Bu bölümde “acaba insan tarihin yönünü değiştirme gücüne sahip mi? Tarih ve toplum mu insanın sırtına biner ve insana yön verir yoksa insan mı tarihin sırtına binip tarihe hükmeder” sorularına cevap arayacağız.

Çünkü bir din ekonomiye, hukuka, siyasete egemen olan, üretim araçlarını elinde bulunduran fakirleri sömürmek için zengin sınıf tarafından üretilmişse biz o dine nasıl inanabiliriz? Veya din tarihin ve toplumun bir ürünü ise, İslam dinide tarihin zorunlu bir oluşumu ise o dine neden inanalım?
Tarihi materyalizme göre insanlarda eğer din inancı varsa bu inanç insanların kendi düşünce yoluyla elde ettikleri bir inanç değildir. Bu inancı insanlara tarih ve toplum yüklemiştir.
Avusturyalı meşhur psikolog Zigmon Frayd korkunun Allah’a ve dine inancın kaynağı olduğunu savunmaktadır. Frayd’a göre “Allah insanların yaratanı değil mahlûkudur. Gerçekte insanların zihinlerinde dini inançların oluşmasının asıl sebebi, bu olayların zararlarından korunma arzusudur. İlk insanlar zararlı olayların karşısında, içerisine düştükleri korku ve ıstıraptan kaçmak için gittikçe kudret sahibi, şuurlu ve tabiata hâkim bir varlığa inanmaya başladılar. Böylece rica, kurban, ibadet, dua ve buna benzer şeyler, vasıtasıyla bu varlıkların muhabbet ve sevgisini kazanarak, kendilerini tehlikelerden kurtarmaya çalıştılar. Dolayısıyla inancın esas kaynağı korkudur.

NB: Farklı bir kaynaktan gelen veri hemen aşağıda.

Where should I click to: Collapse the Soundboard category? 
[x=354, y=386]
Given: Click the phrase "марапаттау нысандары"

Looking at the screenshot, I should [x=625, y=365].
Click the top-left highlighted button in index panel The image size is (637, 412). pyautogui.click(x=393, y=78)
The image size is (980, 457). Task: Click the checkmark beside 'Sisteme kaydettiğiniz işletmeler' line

Will Dourant, Bertrant Russell gibilerine göre ise  “İlk insanlarda Allah’a olan inancın sebebi cehalettir. İlk insanlar Güneş, Ay tutulması, yağmur ve rüzgâr gibi olaylarla karşılaşınca bunlar için tabii ve özel bir neden göremedi ve bulamadı. Bu olaylar için, Allah adında bir sebep yaratarak böylece tabii nedenleri görülmeyen şeyleri O’na isnat etmeye başladı. Sonrada O Allah insanlardan rahatsız olup, yer ve gök belalarına müptela etmesin diye, onun karşısında eğilip ona ibadet etmeğe başladılar” Yani insanlar sebeplerini bulamadıkları bazı doğa olaylarını Allah’a atfederek, Allah inancına sahip oldular.

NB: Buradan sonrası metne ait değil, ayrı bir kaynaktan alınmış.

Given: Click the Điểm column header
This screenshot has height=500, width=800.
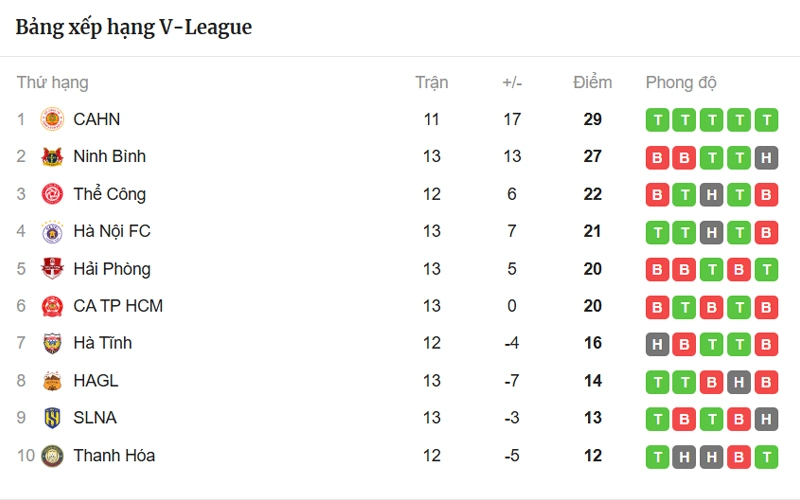Looking at the screenshot, I should click(x=592, y=82).
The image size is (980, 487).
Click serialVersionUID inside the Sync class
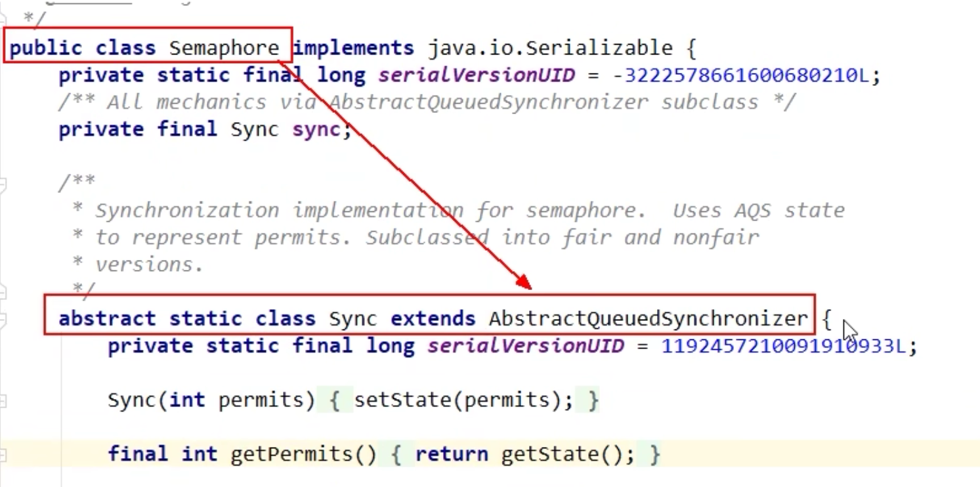(x=525, y=346)
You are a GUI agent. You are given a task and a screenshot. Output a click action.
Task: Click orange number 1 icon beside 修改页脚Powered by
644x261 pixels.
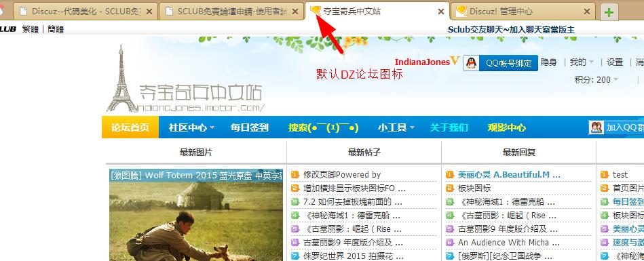[295, 175]
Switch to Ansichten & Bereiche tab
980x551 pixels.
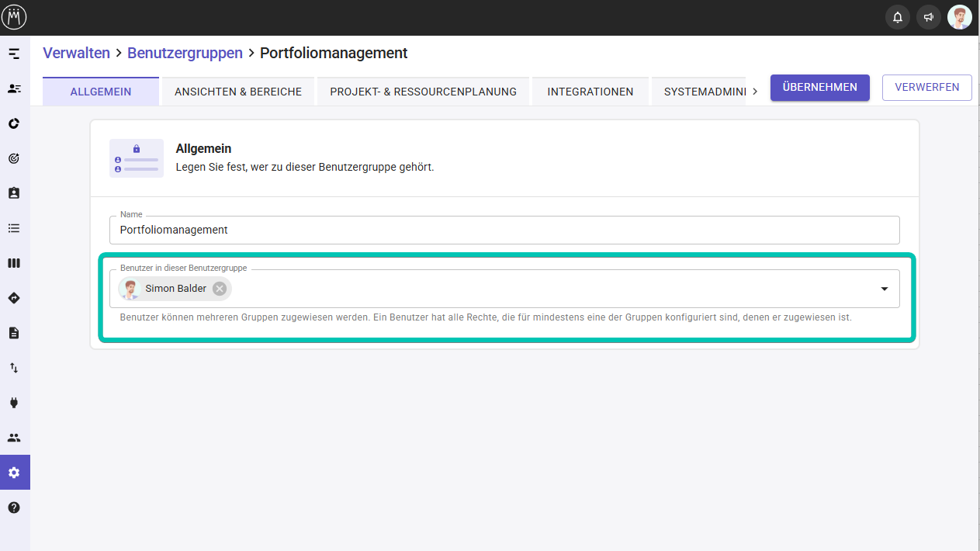[238, 92]
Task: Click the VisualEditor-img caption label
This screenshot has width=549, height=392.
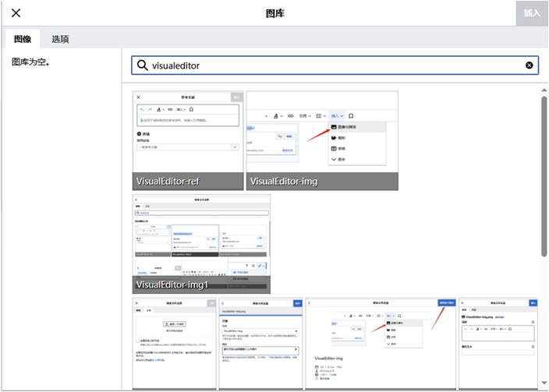Action: click(x=284, y=182)
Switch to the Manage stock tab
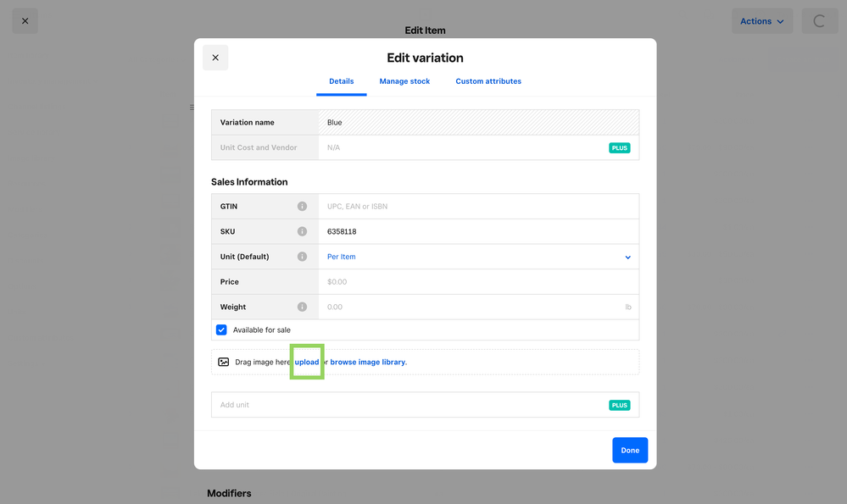This screenshot has width=847, height=504. tap(404, 81)
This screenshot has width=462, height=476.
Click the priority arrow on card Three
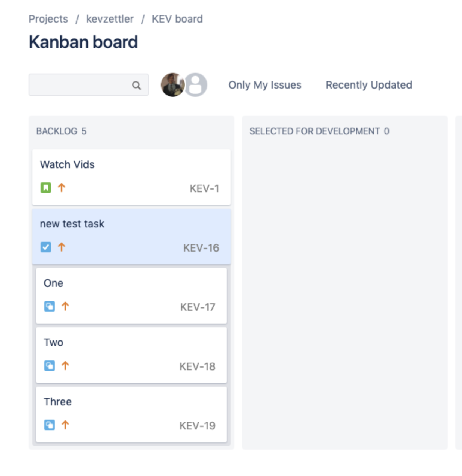65,425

Biz bu varsayımları İslam’a uygun görmüyoruz. Zira insanların bir kısmının korkudan dolayı din ürettiklerini kabul etsek dahi, bu Allah’ın olup, olmadığına delil olamaz. Eğer insanlar yıldırım, deprem gibi tabiat olaylarından korktukları için dine inanmışlarsa, tabiat olaylarının bir nedensellik ilkesine bağlı olduğunu, kanunlar zincirinin birer halkası olduğu günümüz insanları tarafından bilindiğinden dolayı günümüzde dine ve Allah’a inancın olmaması gerekirdi. Yani insanların korkuları yok oldukça, korkudan kaynaklanan dininde yok olması gerekirdi.

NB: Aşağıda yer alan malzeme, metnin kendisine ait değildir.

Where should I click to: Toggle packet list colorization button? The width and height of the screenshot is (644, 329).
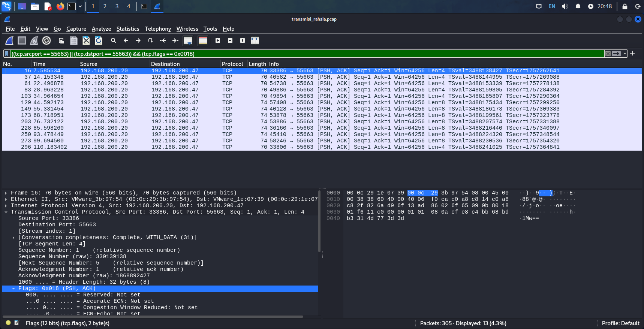203,40
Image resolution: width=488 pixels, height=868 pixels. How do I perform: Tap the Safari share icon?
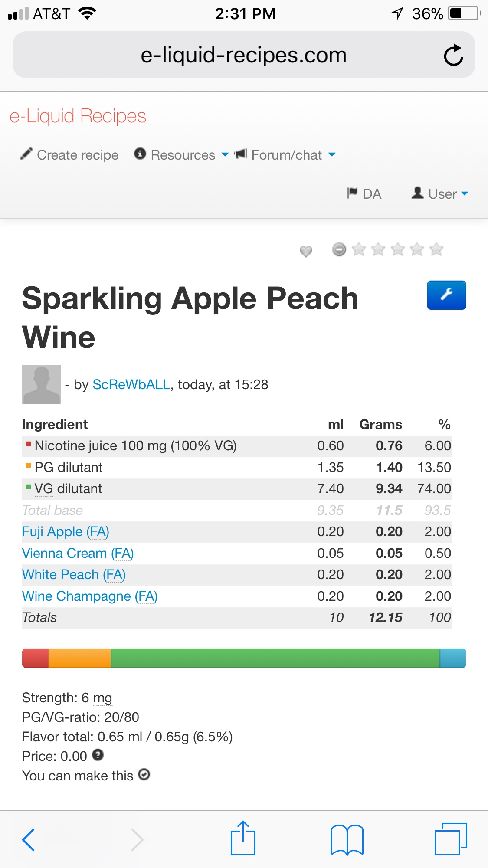click(243, 838)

Yine ilk insanların cehalet neticesinde Allah inancına sahip olduklarını kabul etsek dahi, bu düşünce Allah’ın olup, olmadığına yine delil olamaz. Şayet önceki insanlar yağmur, kar, yıldırım gibi doğa olaylarının sebebini bilmediğinden dolayı, bu sebepleri Allah’a dayandırıp, Allah inancına sahip olmuşlarsa, bu durumda, yağmurun, yıldırımın, sebebinin günümüz insanları tarafından bilindiği için günümüz insanının Allah’a inanmaması gerekir. Yani cehaletten dolayı insanlar inanmışlarsa cehaletin kalkmasıyla cehaletten kaynaklanan inancında yok olması gerekirdi.”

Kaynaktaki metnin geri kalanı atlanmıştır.